The conference centre foyer was packed full of stalls ranging from unions to the Campaign for Real Ale — popular with delegates for samples — and all had stacks of information, leaflets, free pens and fridge magnets and so on.

I have much to read in the coming weeks. The sheer volume of stalls and causes made me swivel headed but, again, it all enriched the experience for me.

While I was there I had my own article appearing in the Morning Star, announcing my intention to stand for Parliament in 2020 and that it was truly a time for working-class MPs who have compassion and the human touch to be elected to change the make-up of the current Establishment.

I had a terrific response to my Morning Star piece, with one lady rushing to the Morning Star stand to subscribe to the paper having read the article.

People make conference. A wide variety of people, though, not just suits who can afford to be there.

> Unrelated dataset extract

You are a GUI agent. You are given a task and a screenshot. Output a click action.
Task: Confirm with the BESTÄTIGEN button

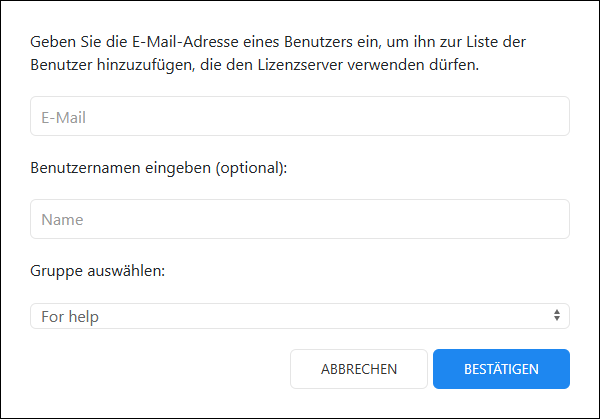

I met some grandmothers in their eighties who told me of their experiences after the war when the welfare state was being set up, I met a young man whose mum was being hounded by the DWP and faced sanctions because her mental health problems meant she couldn’t understand the letters being sent to her demanding her repeated appearance at assessment centres, I met a whole array of feisty disabled people demanding change from the Labour Party and fighting to mould disability policy within the party.

These experiences were my education. I also met the general secretary of my own union Unite, Len McCluskey, for the first time and was delighted to meet the MPs I admire most — Ian Lavery, Grahame Morris and Ian Mearns.

These four men have something in common more priceless than diamonds — the ability to connect, engage and care about what you are saying.

No-one feels the hurt of austerity on their people and constituents more than these guys, believe me.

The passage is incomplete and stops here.